Ancient castles, colossal cliffs, Hollywood histories and sainted blessings: Ireland’s beaches don’t play by the rules. Here are five examples

Keem Beach, Achill Island, County Mayo
Keem Beach, Achill Island, County Mayo

1. Coumeenole Beach, Dunquin, County Kerry

Tucked into a corner of Slea Head on the Dingle Peninsula – an area described by National Geographic as “one of the most beautiful places on earth” – Coumeenole evokes an atmosphere of adventure. High-sided cliffs shelter the cove from the wind and emerald waters soften the sand. If you’re stunned just looking at it, you’re not alone: producers of the film Ryan’s Daughter chose the beach as a prime shooting location.

Beyond the sands: Part of the Wild Atlantic Way, Coumeenole’s nearest village, Dunquin (Dún Chaoin), is Irish speaking and traditions hold fast among the locals. Afterwards, take a boat to the deserted Blasket Islands; visit the Gallarus Oratory, an Early Christian church; or head to nearby Dingle for some trad music and seafood.

2. Whiterocks, Portrush, County Antrim

Honey-coloured dunes (Ireland is blessed with mostly sandy, not stony beaches), vast stretches of sand and views of County Antrim's 13th century Dunluce Castle make Whiterocks spectacular. But there’s more. This scenic spot has a crowning glory: chalky-white limestone cliffs that have been carved by the north Atlantic into something remarkable.
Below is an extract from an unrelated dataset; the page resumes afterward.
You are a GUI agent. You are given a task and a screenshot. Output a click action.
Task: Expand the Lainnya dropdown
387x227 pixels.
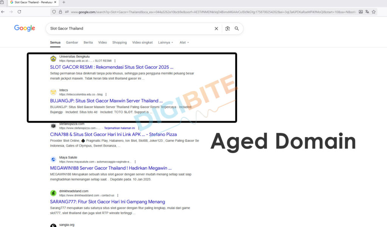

Beyond the sands: This huge beach offers endless opportunities to walk, stroll and explore the little coves (only at low-tide). If you’re after something more active, then give surfing a try. Troggs Surf School is perfect for a beginner’s introduction to the waves.

3. Keem Beach, Achill Island

Its waters are said to have been blessed by St Patrick during his stay on Croagh Patrick, and as you approach Keem’s boomerang curve, the views do get spiritual. Another gem of the Wild Atlantic Way, sometimes your only company will be the local sheep.

Beyond the sands: Keem’s Blue Flag status and lifeguards during the summer make it a great place for swimming, as well as snorkelling and scuba diving. Busy marine life includes lobsters and crayfish, dolphins, and, in May and June, even basking sharks. Try Achill Dive Centre for more information. Not into diving? Reach heights rather than depths with the excellent 7km cliff-top walk.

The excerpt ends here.